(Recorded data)

╭──

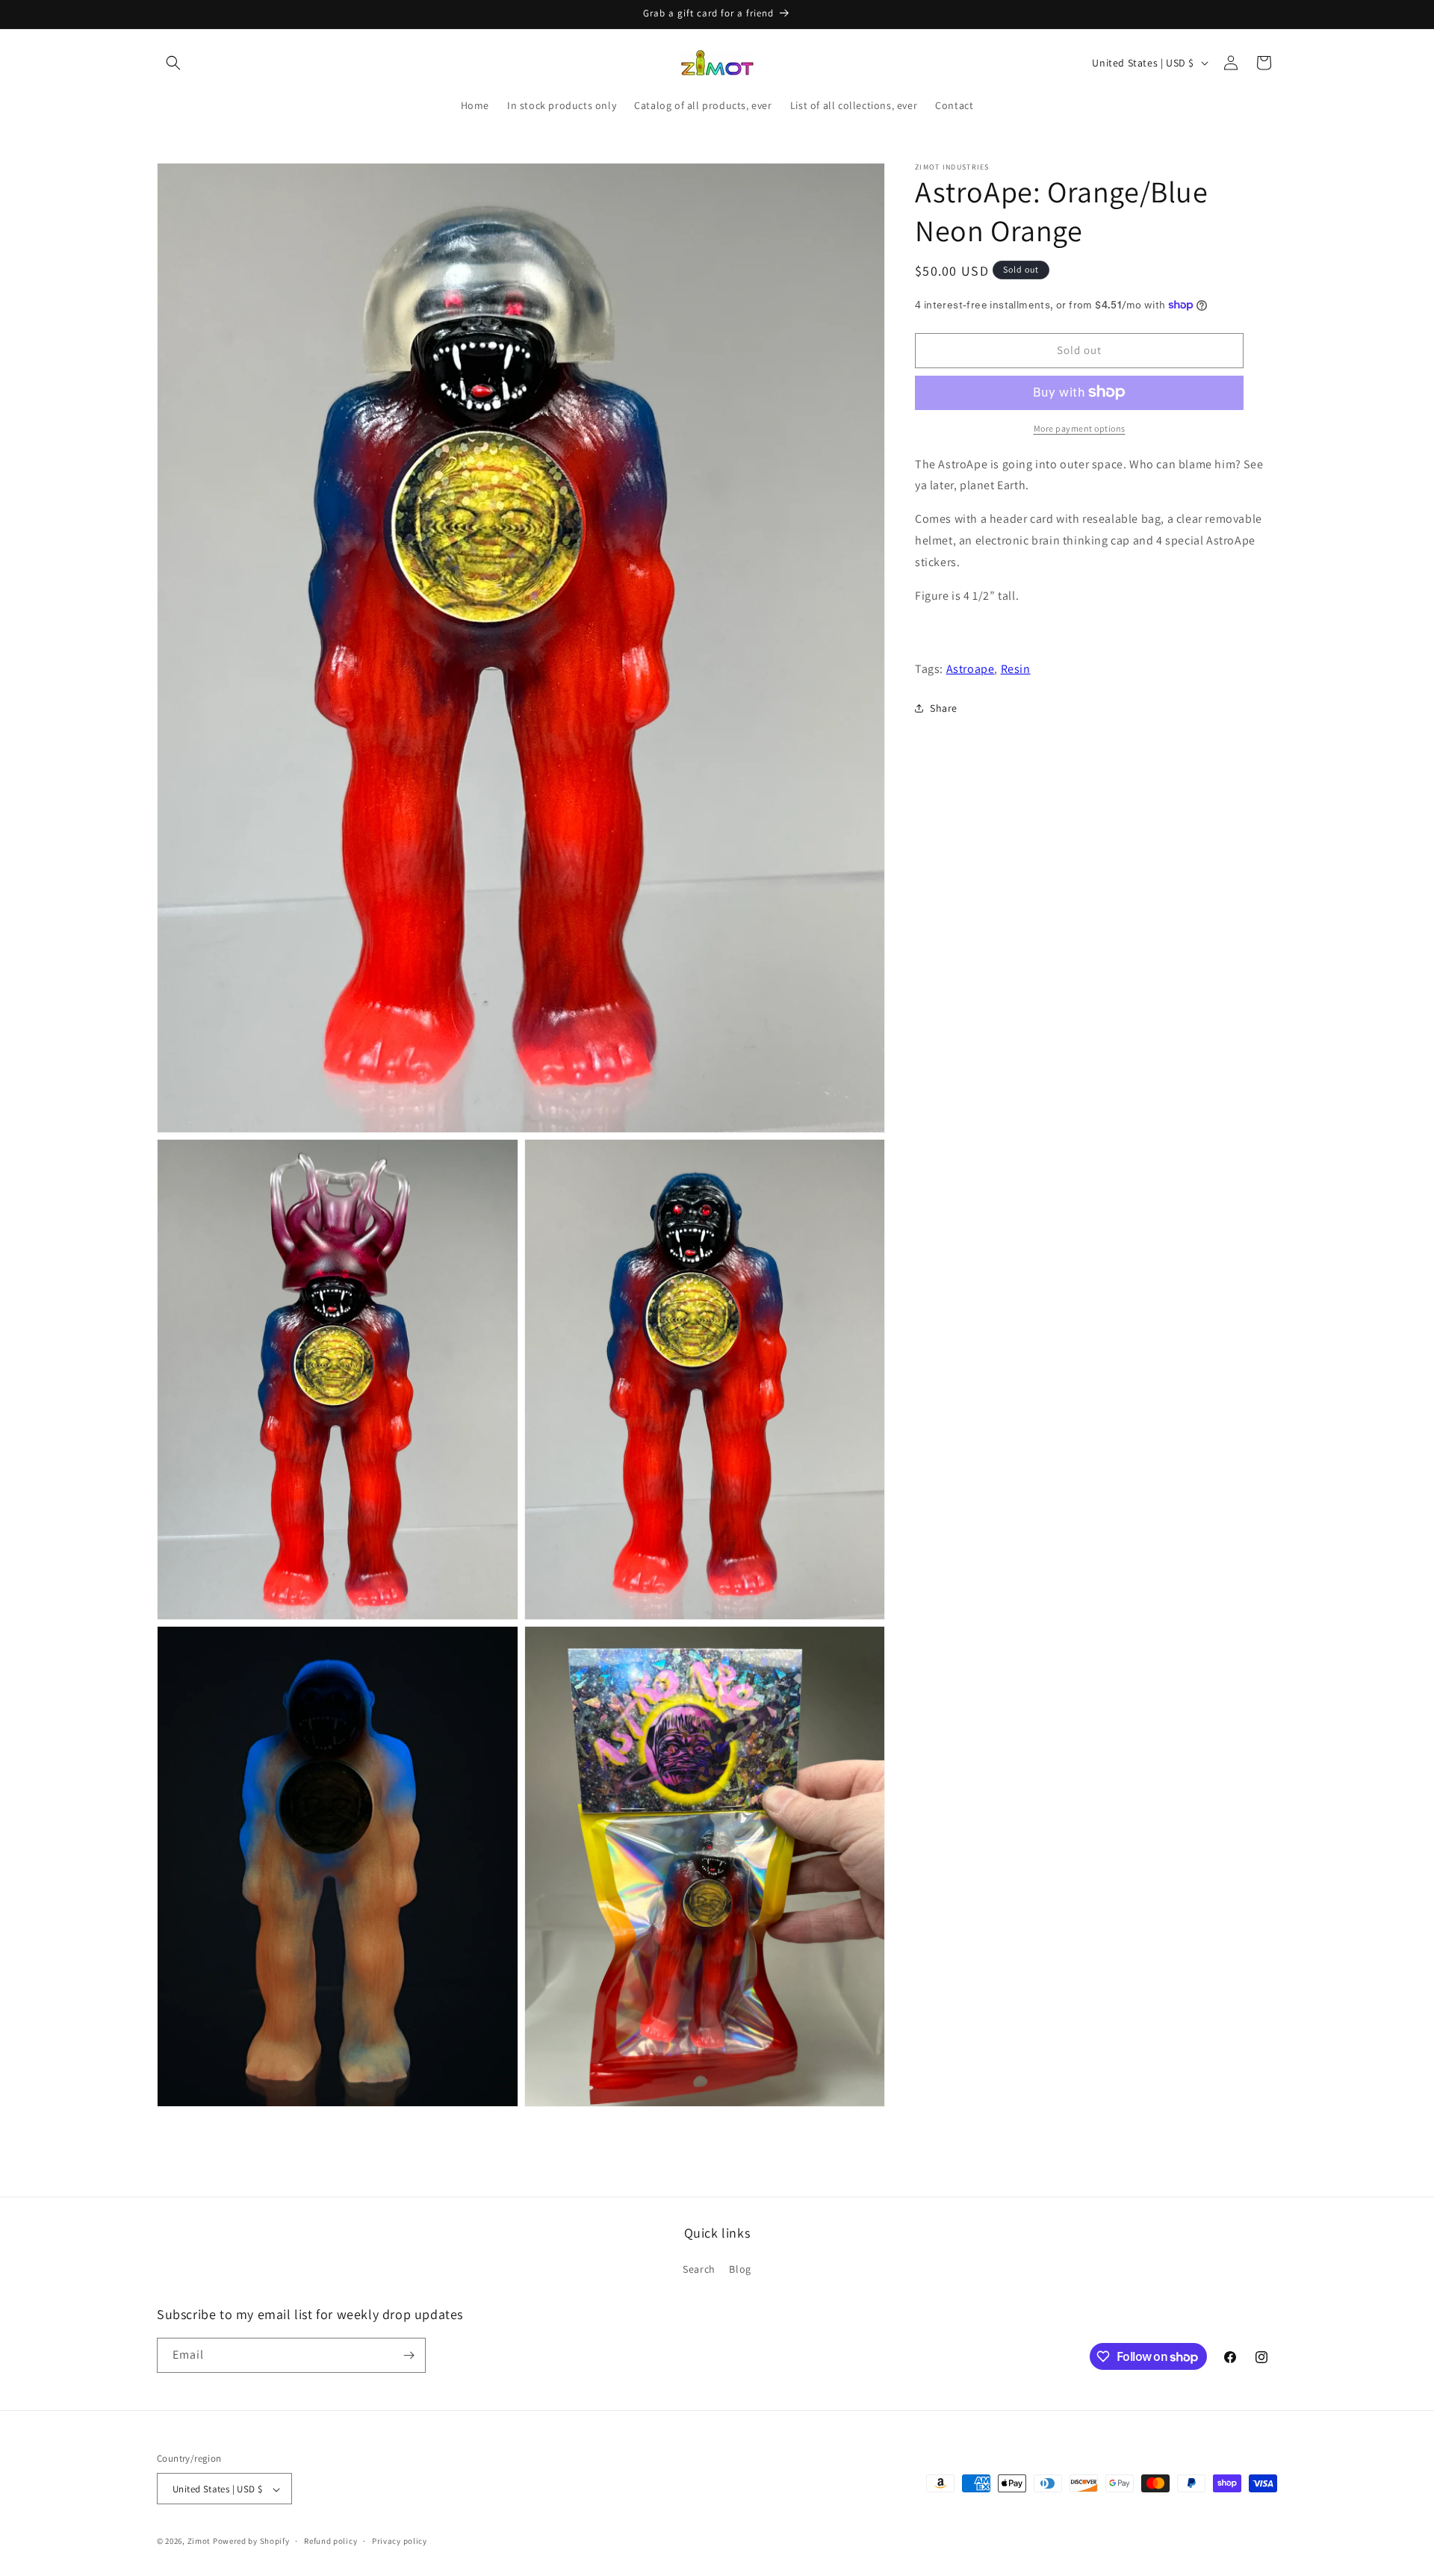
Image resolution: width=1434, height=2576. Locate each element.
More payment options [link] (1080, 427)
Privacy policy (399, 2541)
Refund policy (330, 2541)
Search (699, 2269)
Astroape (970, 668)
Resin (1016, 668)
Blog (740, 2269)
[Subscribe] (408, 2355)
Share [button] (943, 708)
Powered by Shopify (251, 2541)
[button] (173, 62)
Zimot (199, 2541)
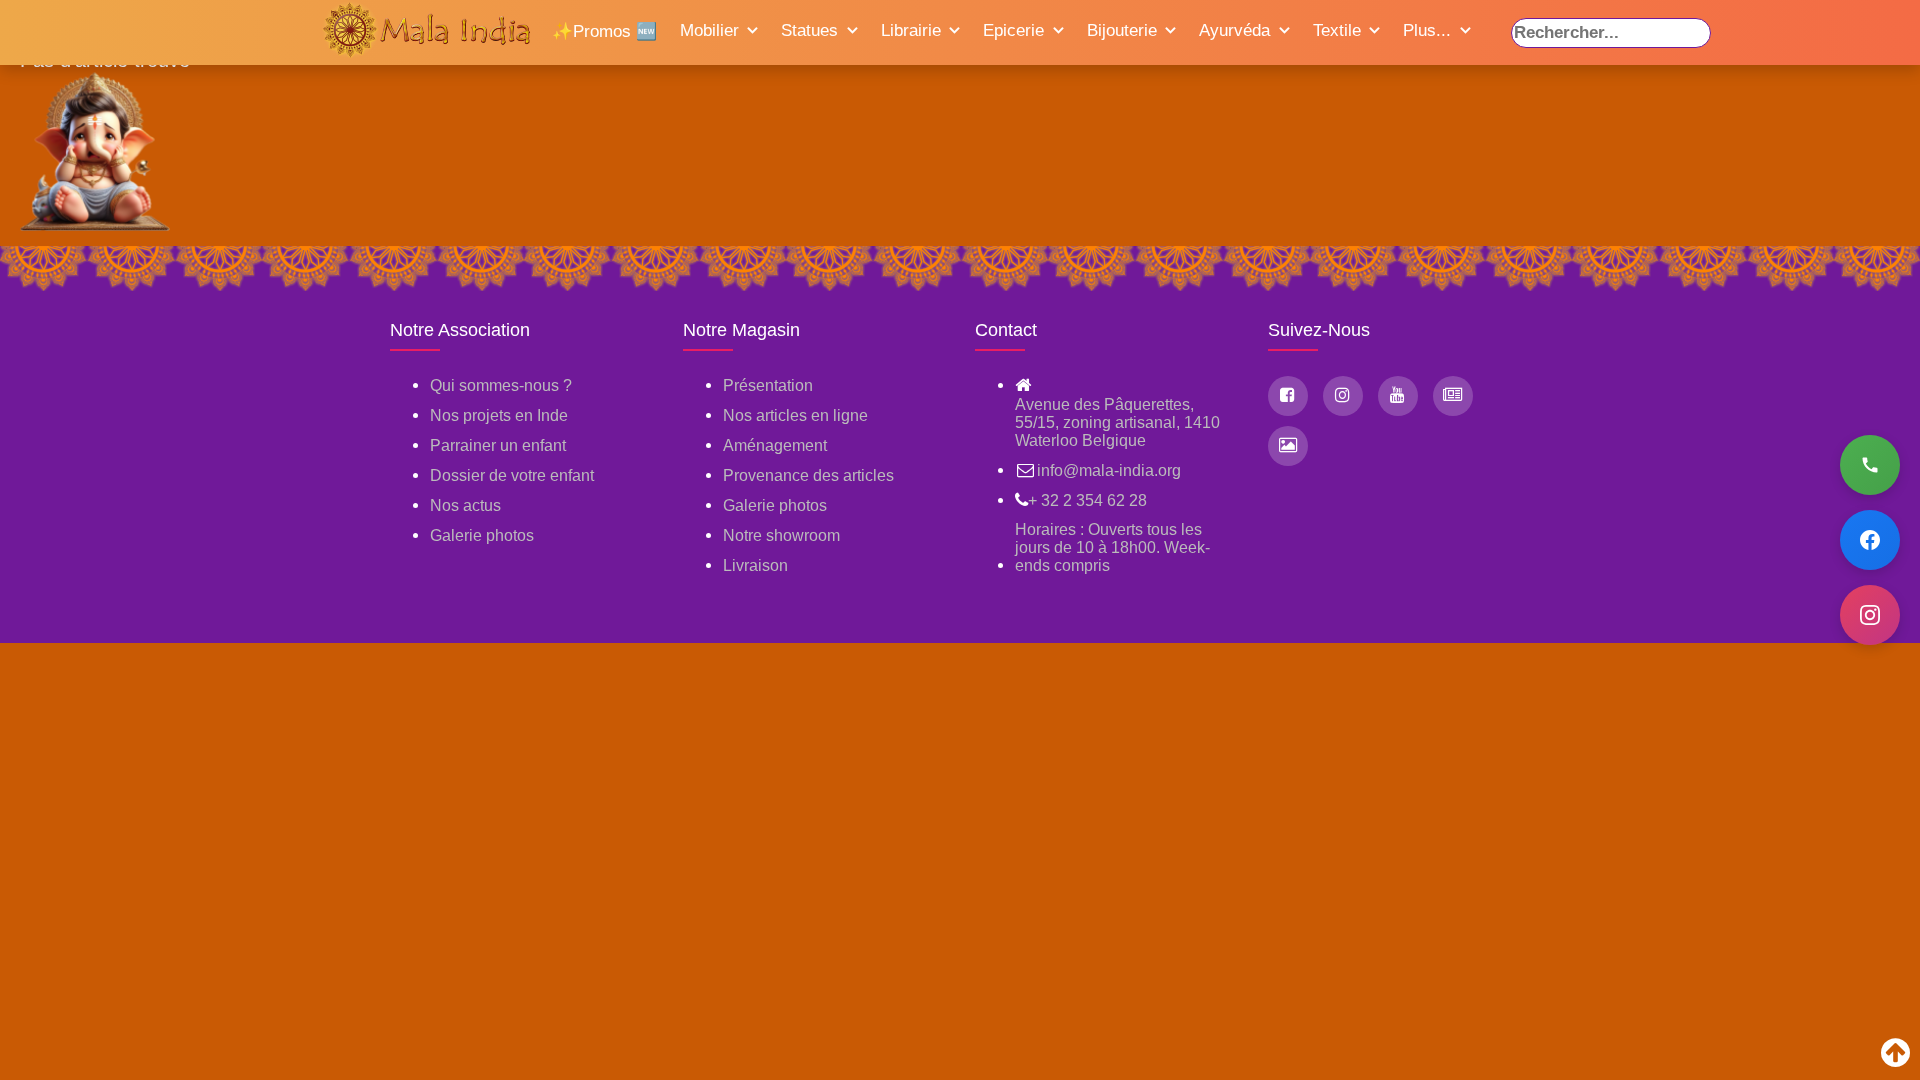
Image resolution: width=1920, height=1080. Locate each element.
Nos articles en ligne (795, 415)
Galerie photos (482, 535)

╰──

## BRIEF
A faithful, word-for-word version of the records above is needed, with no images in it.

## YOUR SOLUTION
Image resolution: width=1434, height=2576. Locate each element.
More payment options [link] (1080, 427)
Privacy policy (399, 2541)
Refund policy (330, 2541)
Search (699, 2269)
Astroape (970, 668)
Resin (1016, 668)
Blog (740, 2269)
[Subscribe] (408, 2355)
Share [button] (943, 708)
Powered by Shopify (251, 2541)
[button] (173, 62)
Zimot (199, 2541)
Image resolution: width=1920, height=1080. Locate each element.
Nos articles en ligne (795, 415)
Galerie photos (482, 535)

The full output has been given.